§ **Records**

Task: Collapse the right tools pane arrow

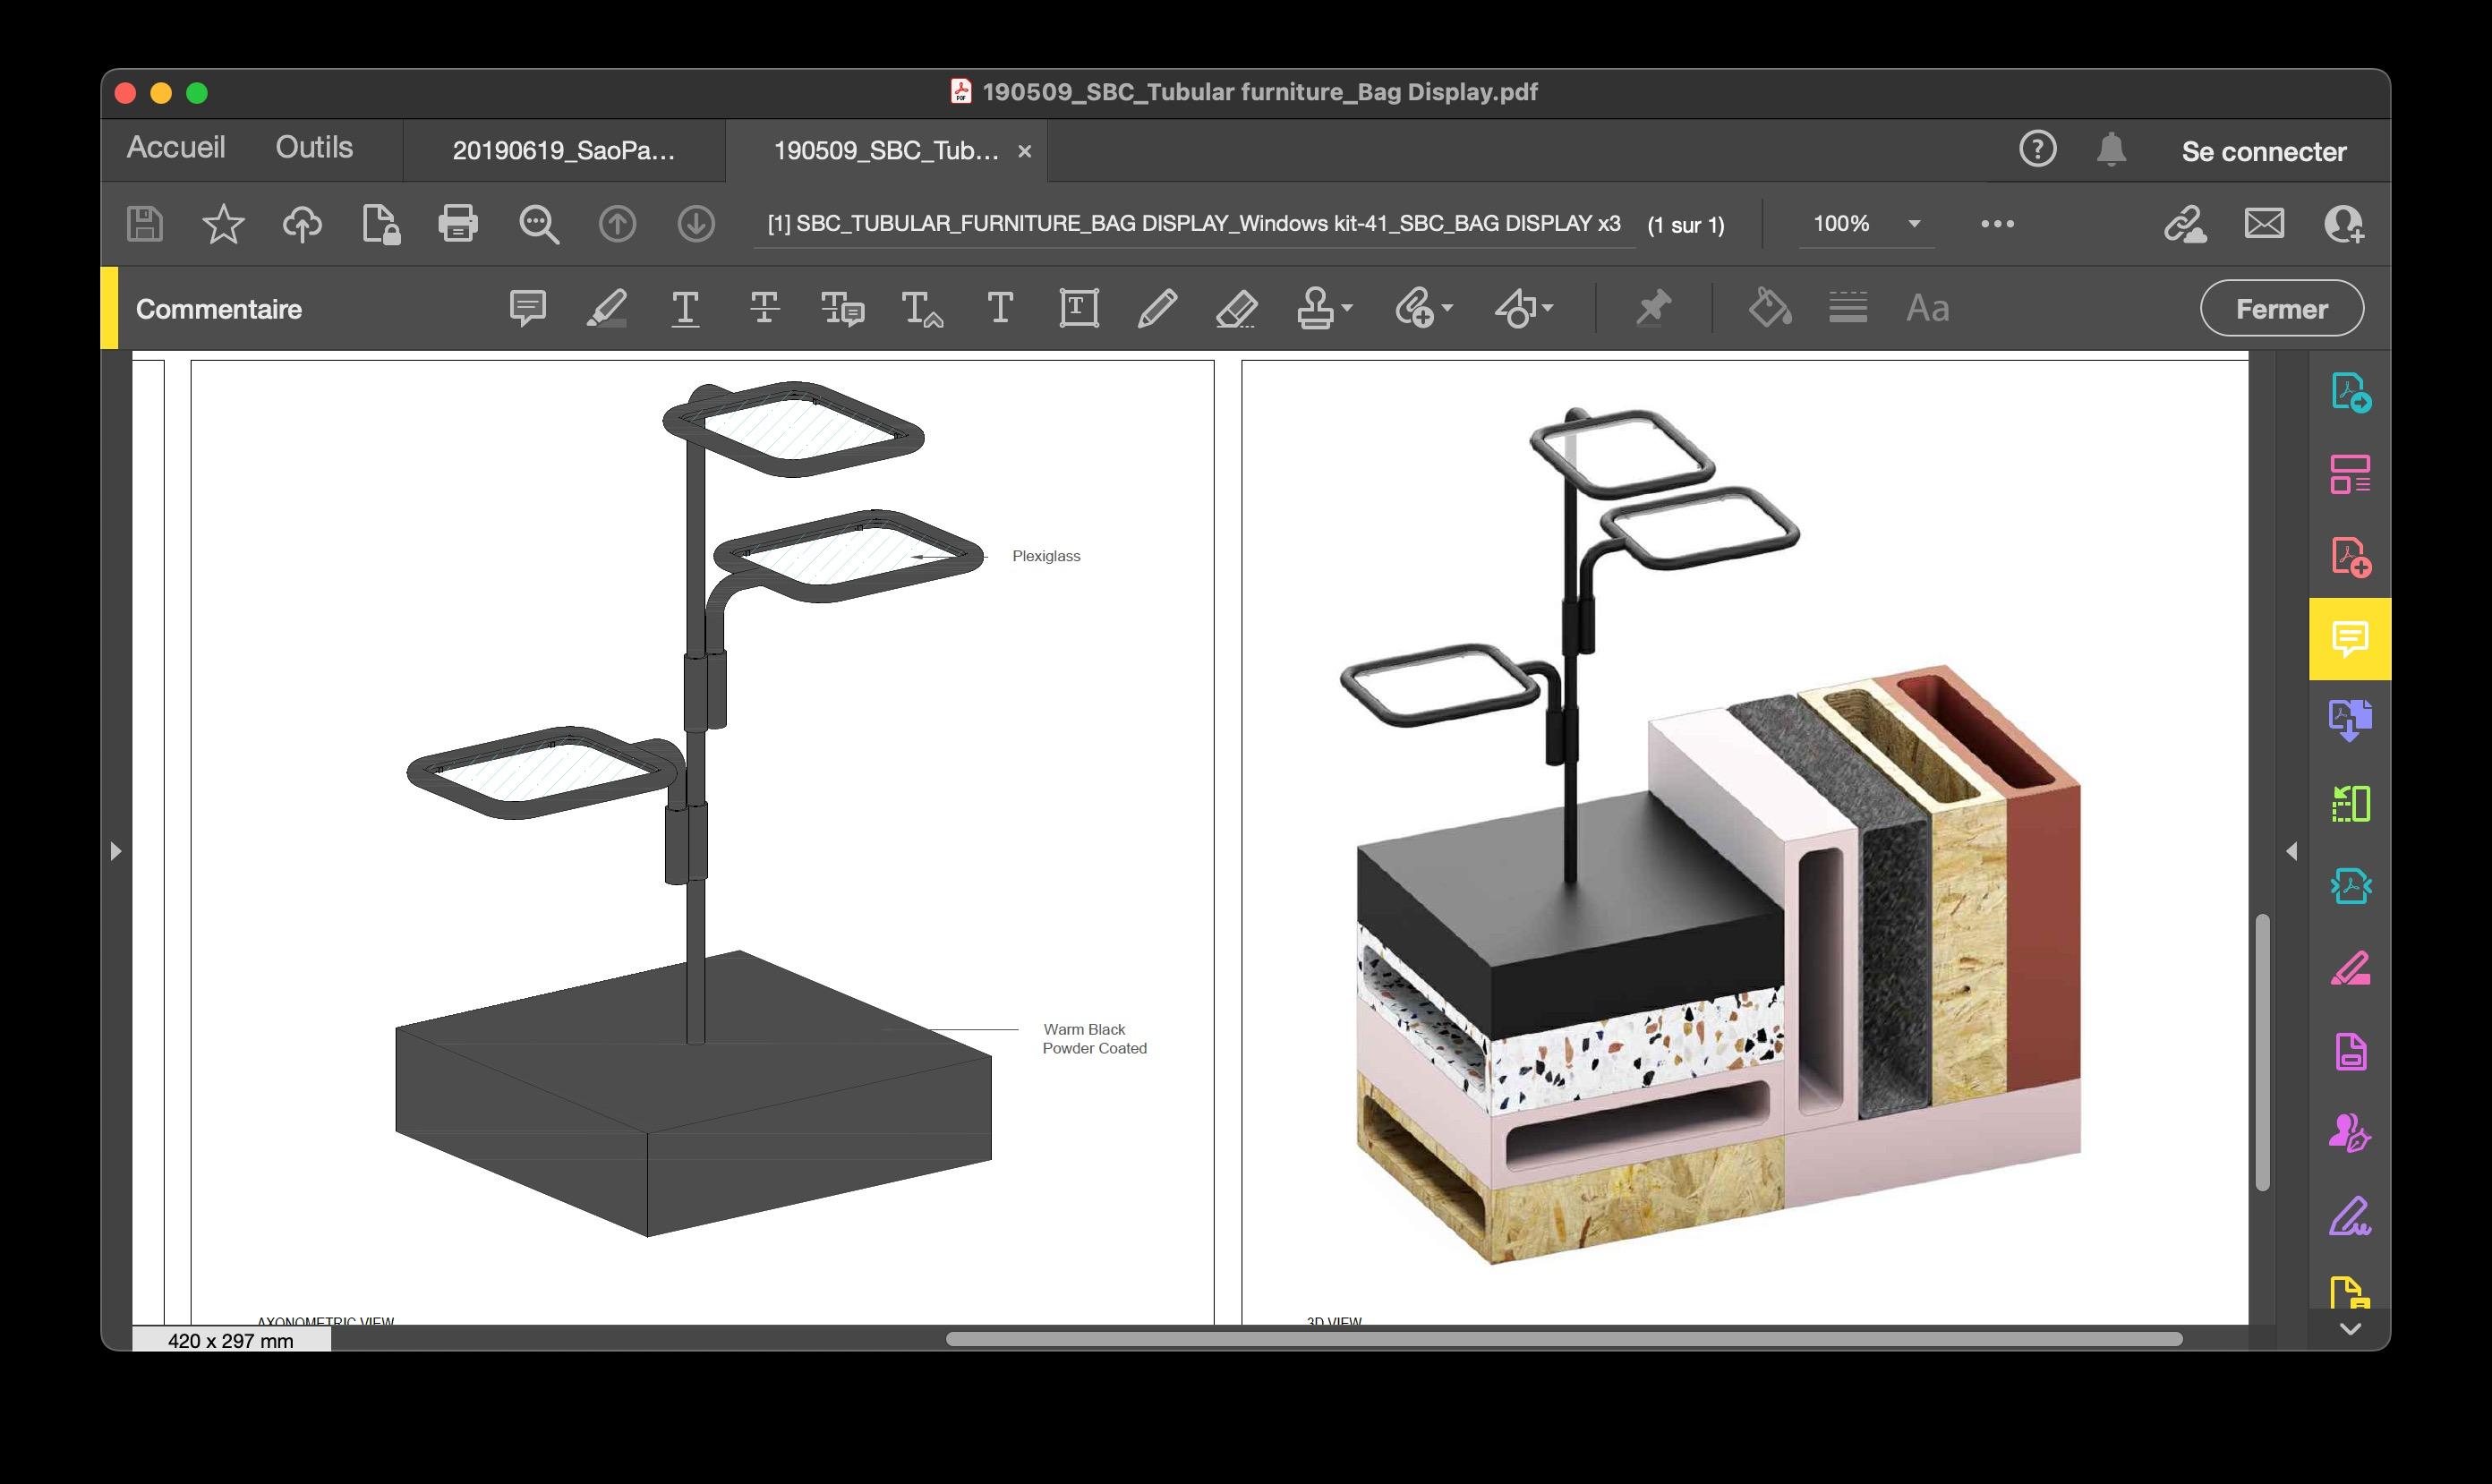Action: pyautogui.click(x=2291, y=851)
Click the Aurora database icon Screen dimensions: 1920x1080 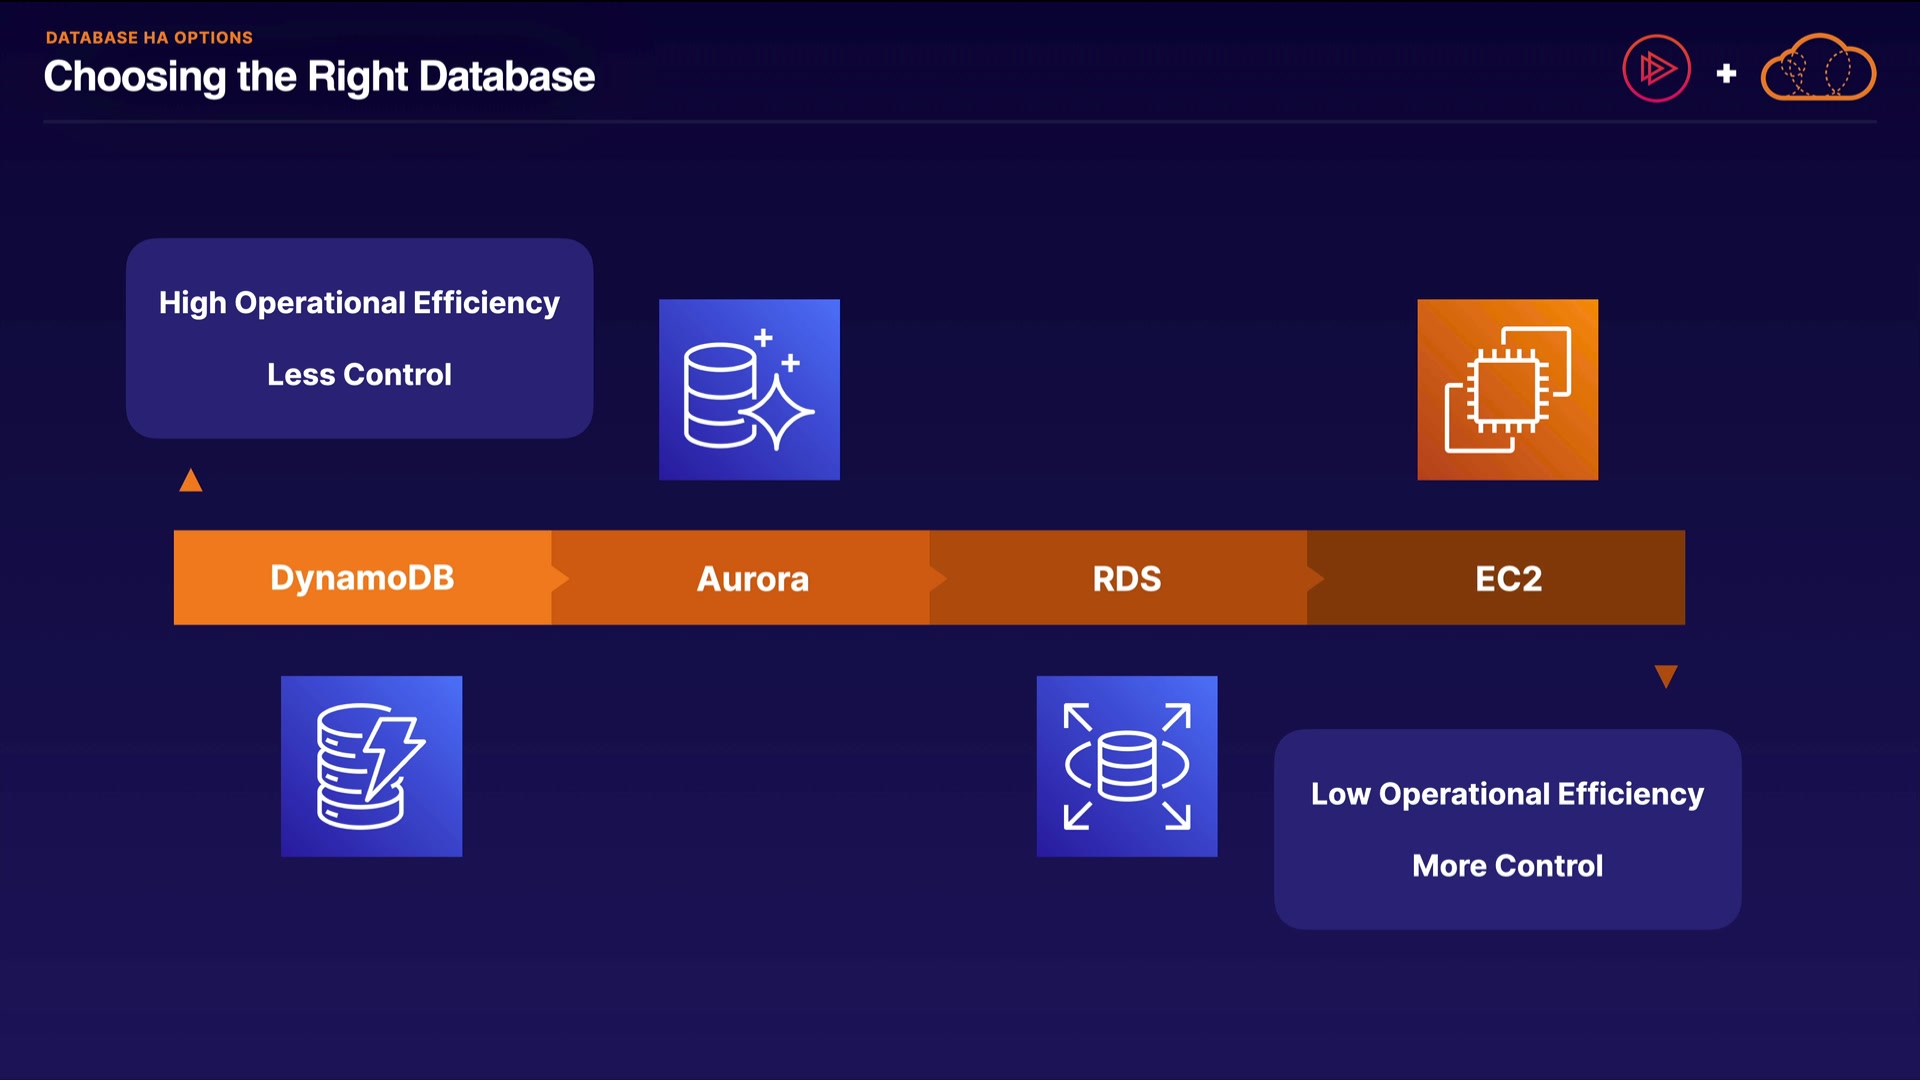[x=749, y=389]
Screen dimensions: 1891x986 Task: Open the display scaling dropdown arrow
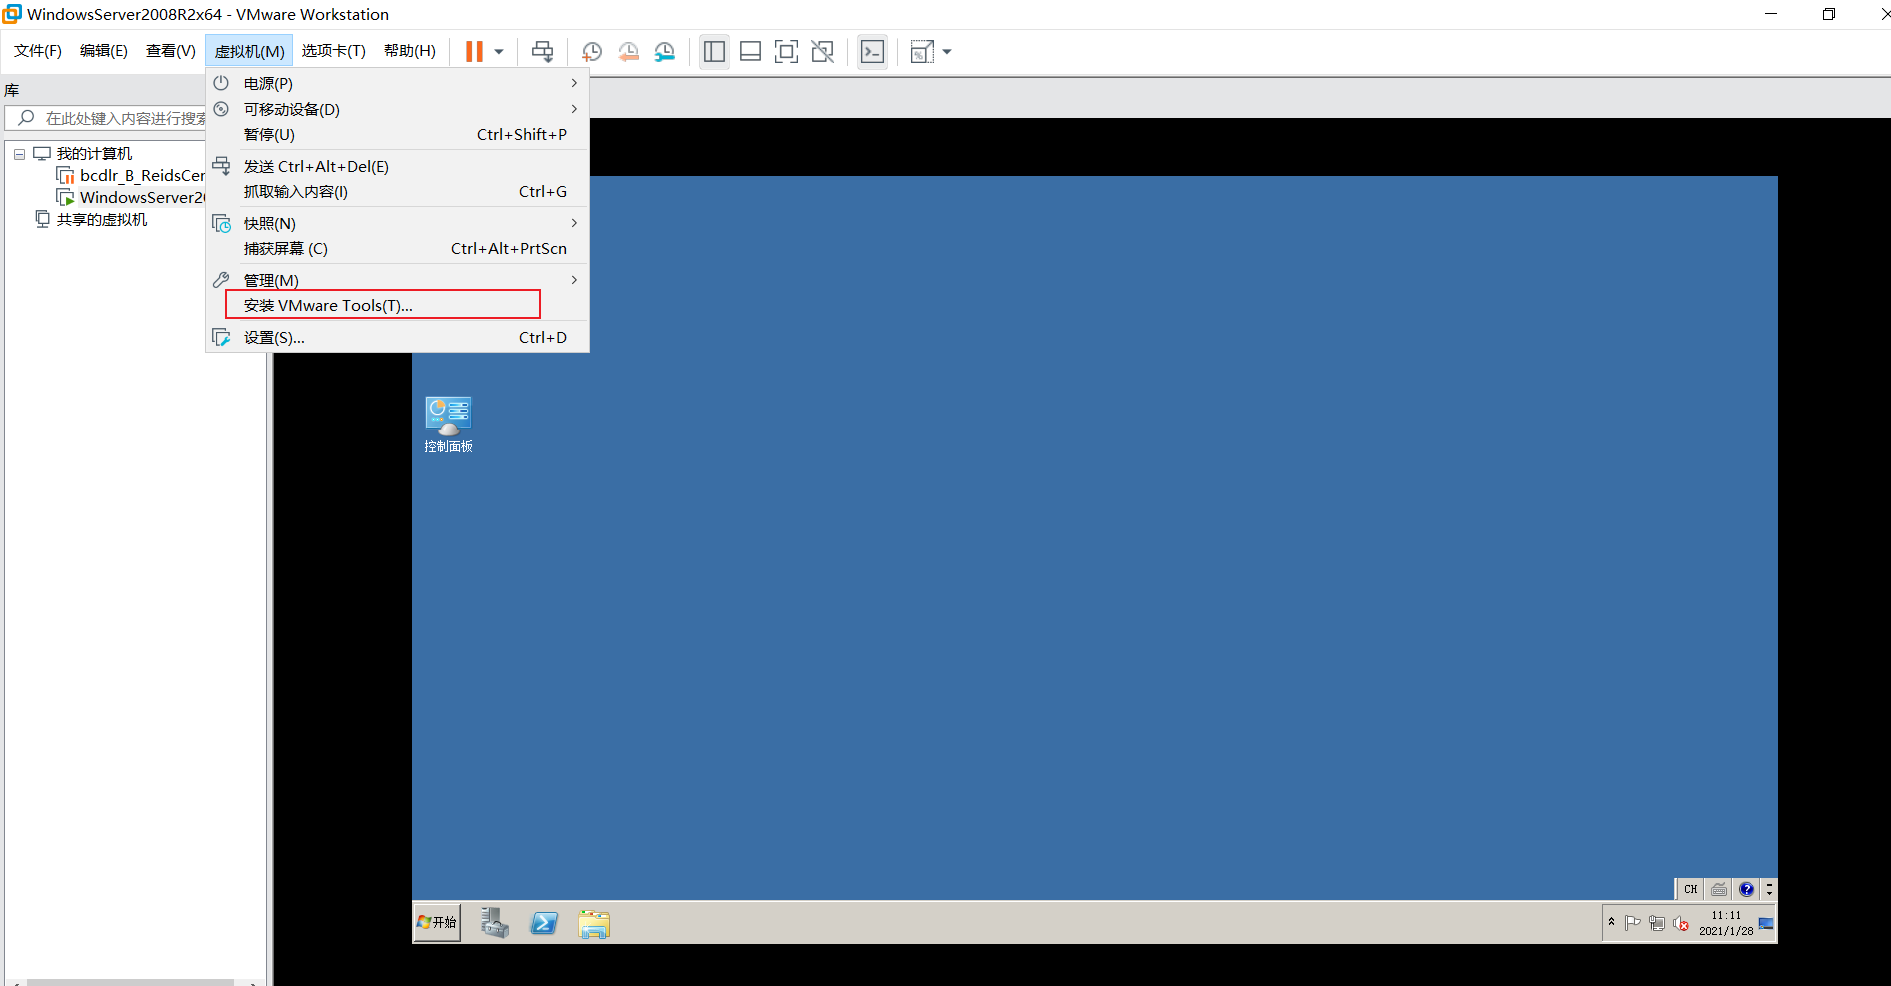tap(946, 51)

§ **The task**
Write out exactly, and only, the lines running from the line with "Screen dimensions: 1891x986" to the last line above, both included, with all pictures omitted.

§ **Response for this exercise**
Screen dimensions: 1891x986 Task: Open the display scaling dropdown arrow
tap(946, 51)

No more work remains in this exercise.